■ RECORD SET

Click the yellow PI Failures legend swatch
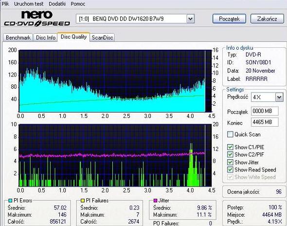The width and height of the screenshot is (287, 226). [83, 201]
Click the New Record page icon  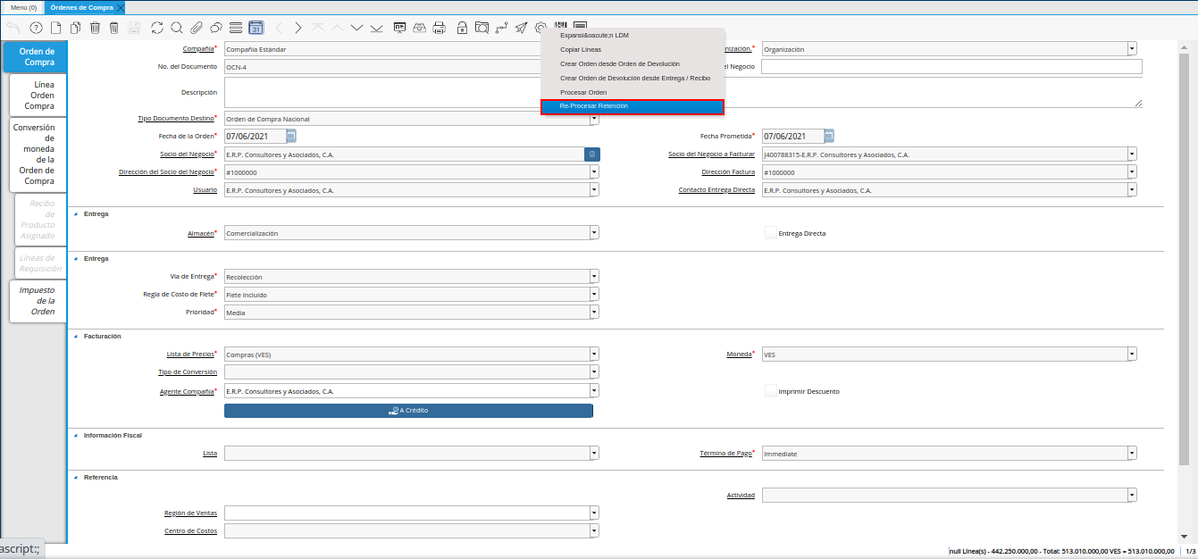pos(55,28)
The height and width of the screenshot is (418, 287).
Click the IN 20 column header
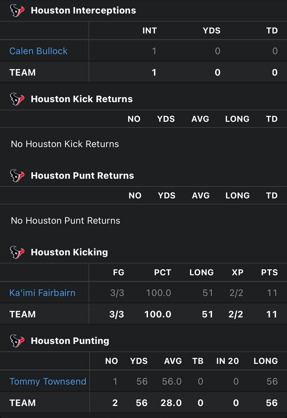(x=228, y=361)
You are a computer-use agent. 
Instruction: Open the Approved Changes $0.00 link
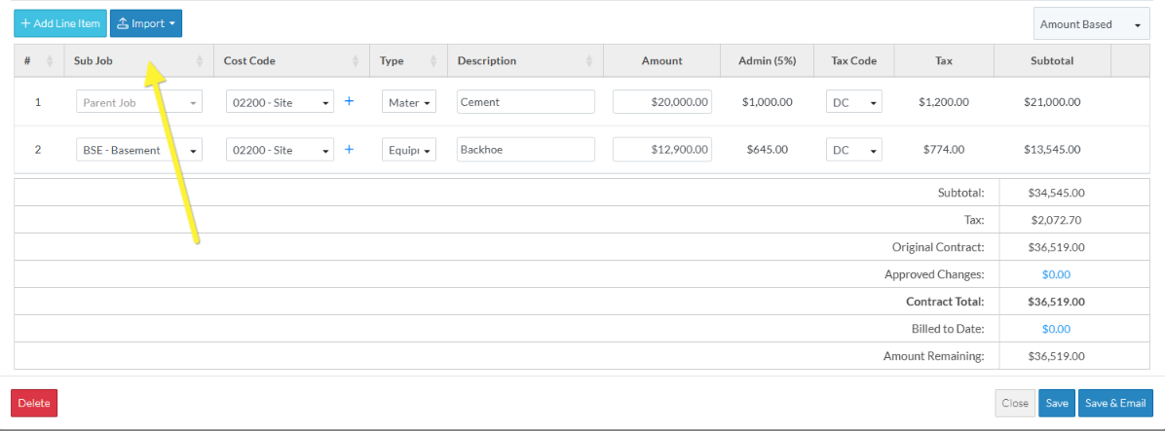pyautogui.click(x=1056, y=274)
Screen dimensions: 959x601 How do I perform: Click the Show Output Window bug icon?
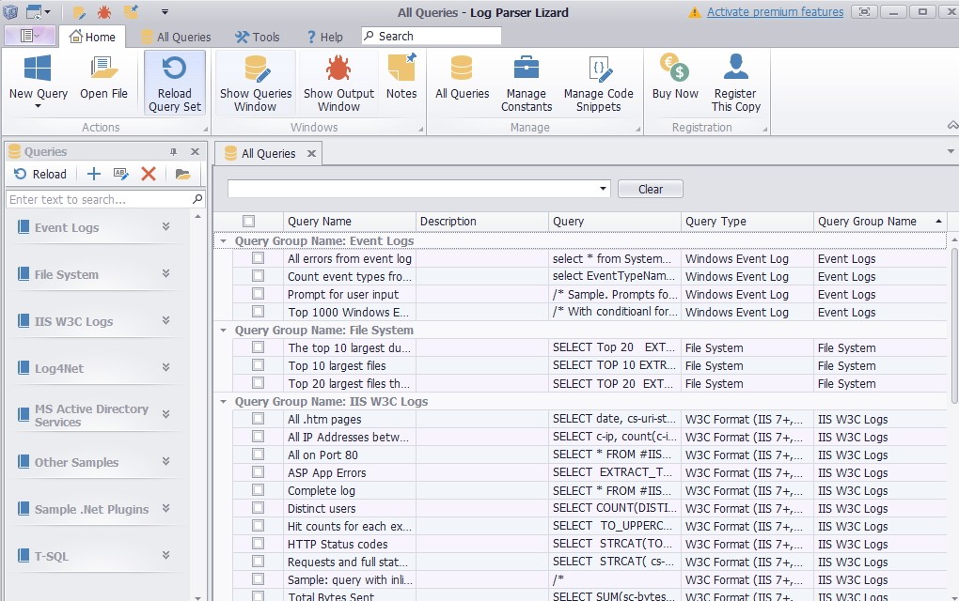[x=338, y=70]
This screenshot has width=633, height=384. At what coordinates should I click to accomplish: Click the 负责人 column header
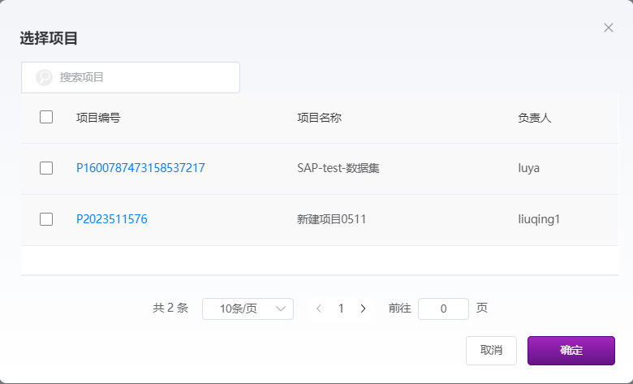(x=534, y=118)
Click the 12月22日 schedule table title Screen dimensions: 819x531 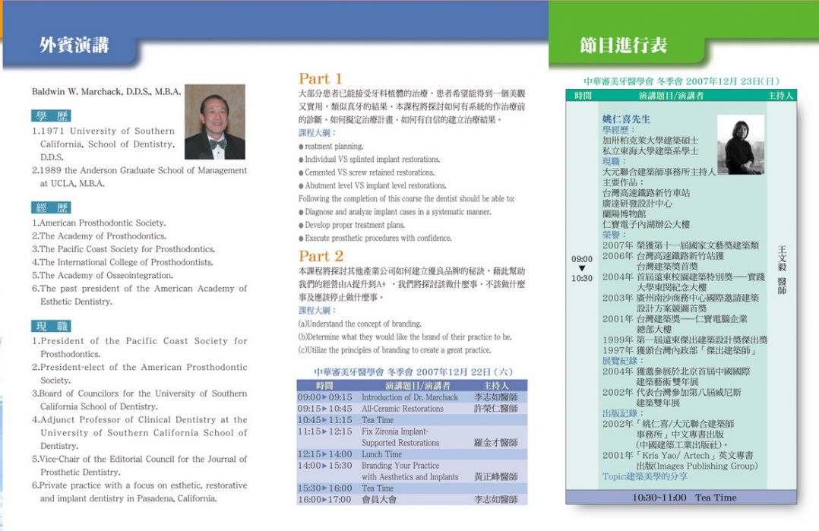(413, 372)
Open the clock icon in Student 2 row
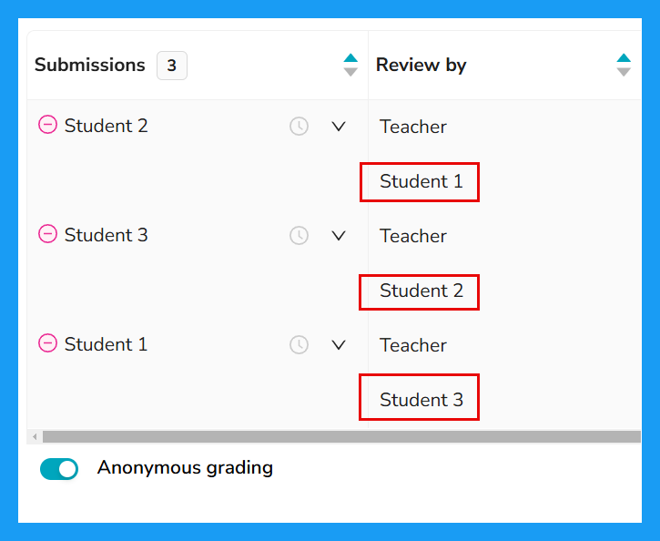 point(299,126)
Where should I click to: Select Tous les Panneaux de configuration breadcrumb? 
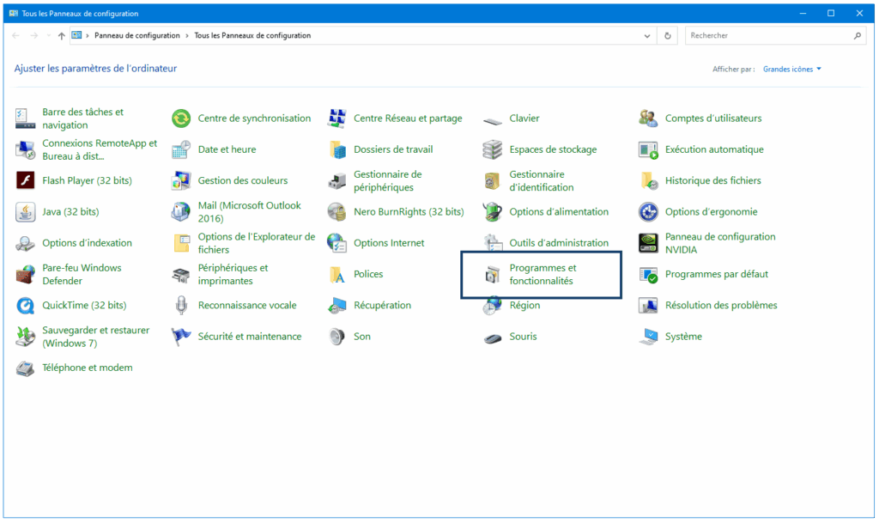click(x=252, y=36)
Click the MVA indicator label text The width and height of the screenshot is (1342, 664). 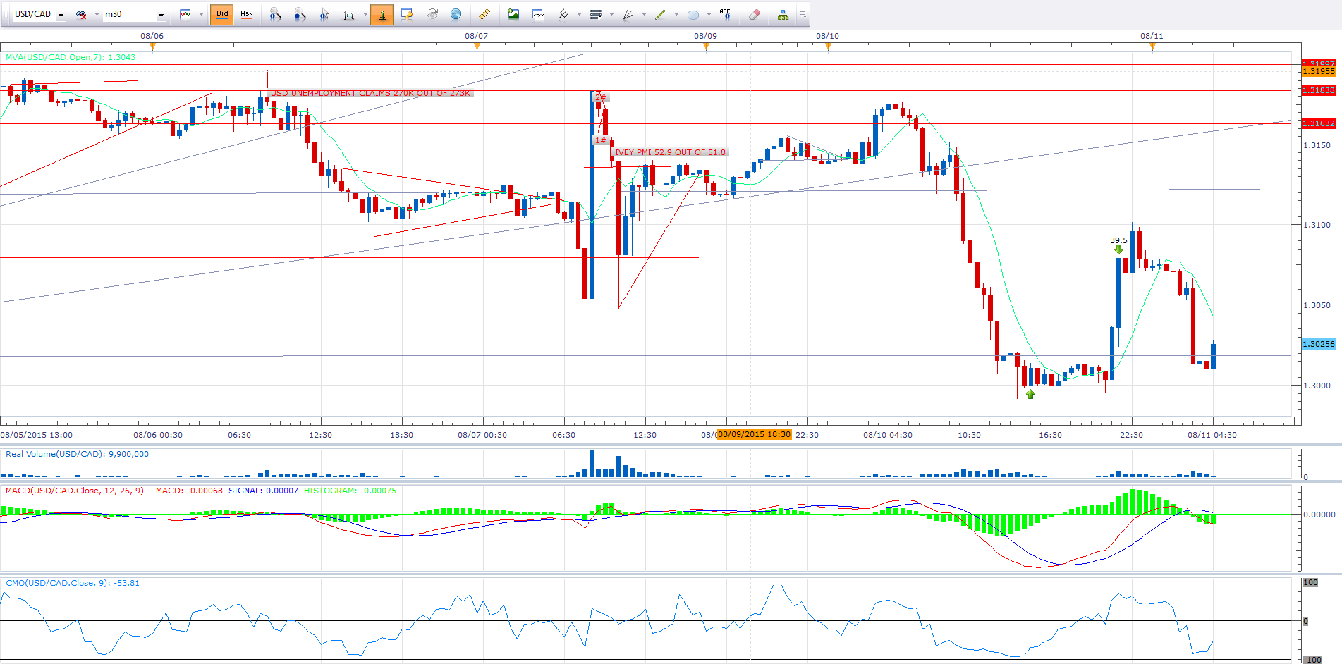click(x=71, y=57)
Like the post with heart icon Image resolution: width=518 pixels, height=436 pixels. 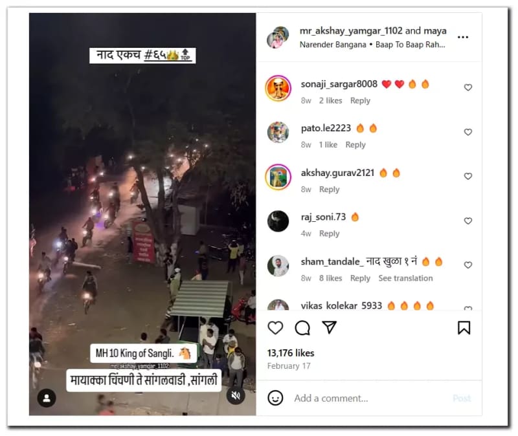(275, 328)
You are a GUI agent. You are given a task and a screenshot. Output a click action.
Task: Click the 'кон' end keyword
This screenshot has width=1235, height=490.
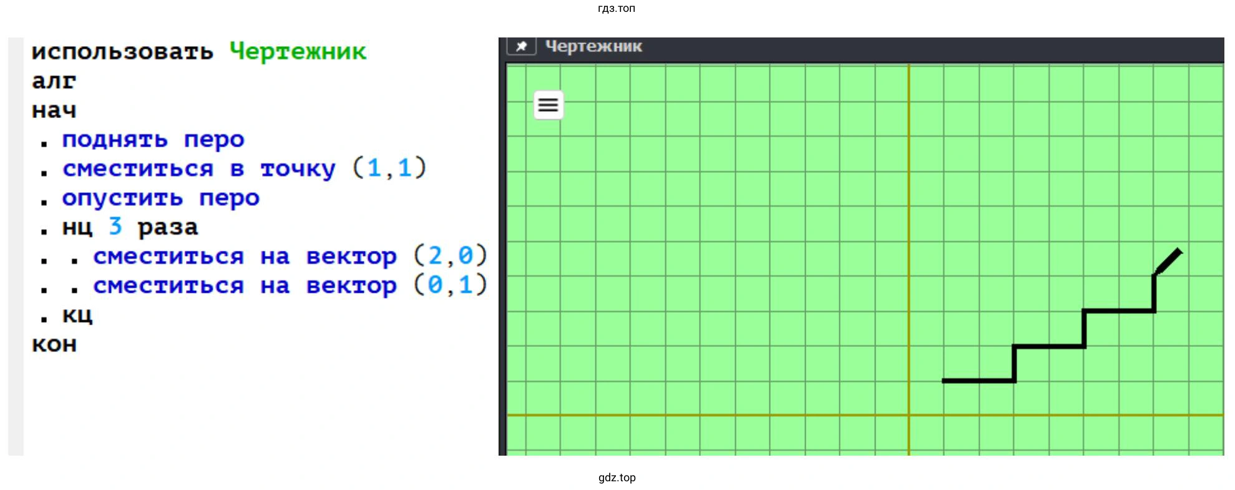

■ REQUIREMENT
The required output is each line of the entries that contains the word "agent".

■ RESPONSE BELOW
You are a computer-use agent. 
You are a GUI agent. You are given a task and a screenshot. Output a click action.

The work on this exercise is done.